Baca Juga: Pemahaman-pemahaman Keliru tentang Para Penyandang Disabilitas
Kapan Penyandang Disabilitas Bisa Mudah Mengakses Pelayanan Administrasi Pemkot Bandung?
Komite Nasional Disabilitas Indonesia Meninjau Kondisi Darurat SLBN A Pajajaran

Aqila (5) penyandang cerebral palsy melakukan fisioterapi di Yayasan Anak Bunda Istimewa, Jalan Houkeri, Cisaranten, Bandung, Rabu (9/11/2022). (Foto: Virliya Putricantika/BandungBergerak.id)
Aqila (5) penyandang cerebral palsy melakukan fisioterapi di Yayasan Anak Bunda Istimewa, Jalan Houkeri, Cisaranten, Bandung, Rabu (9/11/2022). (Foto: Virliya Putricantika/BandungBergerak.id)

Berawal dari Komunitas

Tahun 2016, mengawali cerita Rika Yulianti dalam upayanya mambangun Yayasan Anak Bunda Istimewa. Ia datang ke pengajian ibu-ibu dengan anak-anak cerebral palsy dan semakin hari semakin banyak yang mengikuti kegiatan ini. Di hari World Cerebral Palsy tercetuslah nama Komunitas Keluarga Cerebral Palsy Bandung Raya, tepatnya tanggal 6 Oktober 2018.

Anggota komunitas ini tersebar di lima wilayah Kota Bandung, Kabupaten Bandung, Kota Cimahi, Kabupaten Bandung Barat, dan Kabupaten Sumedang. Komunitas menjadi penjaga dan pembangun ruang untuk para keluarga istimewa itu.

Banyaknya donasi yang diperuntukkan bagi anak dengan cerebral palsy mendorong Rika membentuk badan yang legal.
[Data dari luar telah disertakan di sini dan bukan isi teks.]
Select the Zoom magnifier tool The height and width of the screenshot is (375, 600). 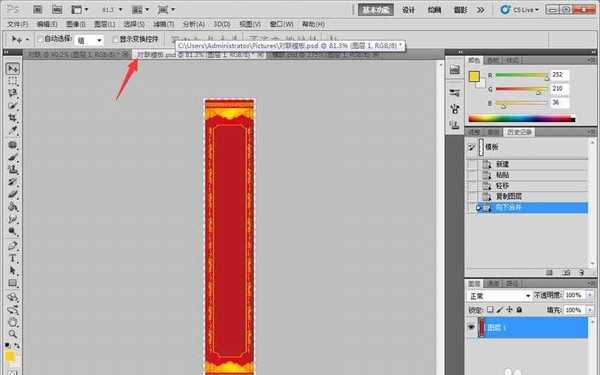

Sampai akhirnya tahun 2020 berdirilah Yayasan Anak Bunda Istimewa dengan ketua Rika Yulianti.

Tidak hanya pemberian manfaat terapi yang diberikan, lebih dari itu yayasan juga melakukan penguatan mental orangtua, memberi dukungan dengan berbagi cerita dalam kegiatan setiap bulan di masing-masing wilayah.
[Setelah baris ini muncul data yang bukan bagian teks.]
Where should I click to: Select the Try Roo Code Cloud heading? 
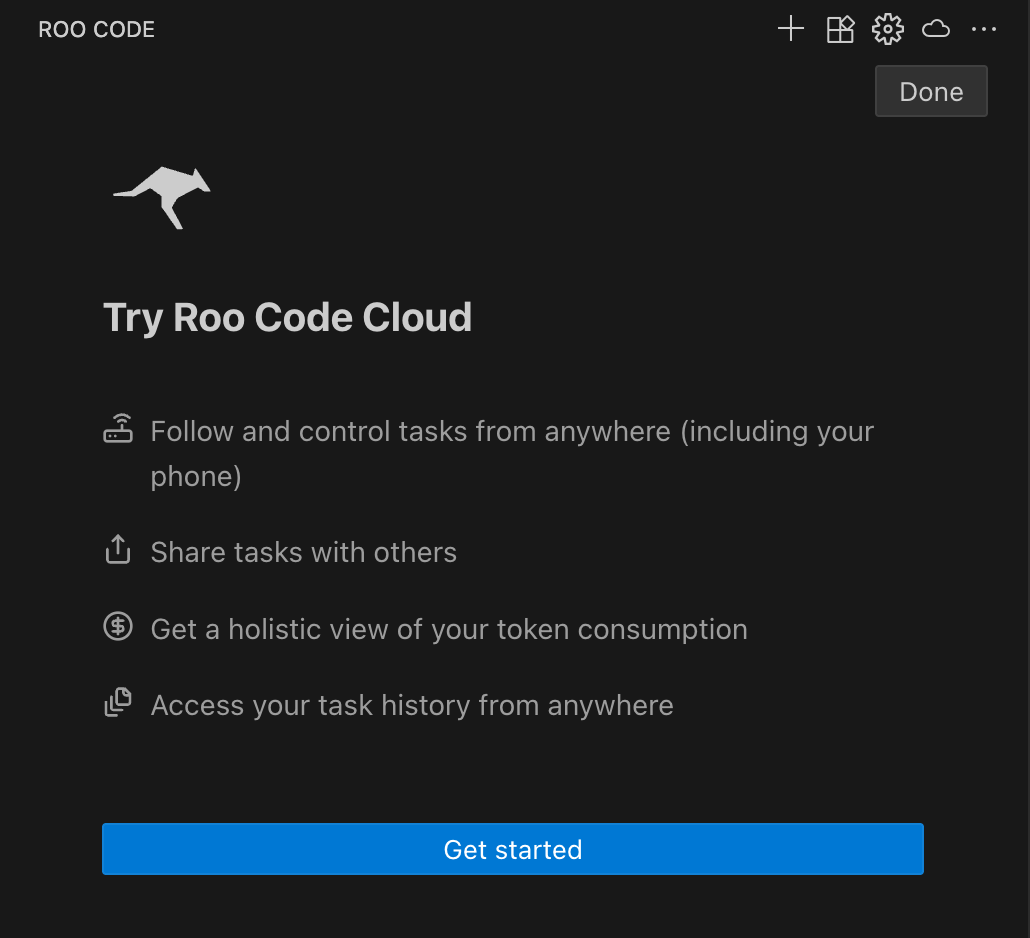pyautogui.click(x=287, y=317)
Suasana ruang tengah Yayasan Anak Bunda Istimewa ketika bertukar cerita di Jalan Houkeri, Cisaranten, Bandung, Rabu (9/11/2022). (Foto: Virliya Putricantika/BandungBergerak.id)
Suasana ruang tengah Yayasan Anak Bunda Istimewa ketika bertukar cerita di Jalan Houkeri, Cisaranten, Bandung, Rabu (9/11/2022). (Foto: Virliya Putricantika/BandungBergerak.id)

“Ada yang membina, ada yang bantu mengarahkan kegiatannya, ada yang bantu penguatan keluarganya, dosebutnya relawan istimewa. Jadi dari Yayasan saya menyiapkan relawan untuk bisa masuk ke setiap kelompok yang bekerja sama dengan ikatan da’i,” ungkap wanita dengan pakaian ungu yang menjadi ciri khas yayasan yang didirikannya sejak dua tahun lalu.

Program fisioterapi yang berjalan sejak Maret 2021 lalu telah memberikan terapi pada 70 anak penyandang cerebral palsy secara cuma-cuma. Mereka biasa melakukan terapi satu bulan sekali di minggu pertama.

Terapi tersebut diberikan sekaligus untuk memberikan dukungan kepada keluarga yang merawat anak cerebral palsy. Perlu diketahui, anak dengan cerebral palsy minimal memerlukan terapi seminggu sekali berturut-turut setiap bulannya. Bila dikalkulasikan dalam satu bulan, terapi tersebut memerlukan biaya 400 ribu rupiah.

“Harapan saya ke depannya semakin banyaknya orang-orang yang peduli itu bisa membuka titik-titi baru untuk memberikan terapi di tempat lain,” tambah Rika Yulianti di teras bangunan berwarna hijau itu.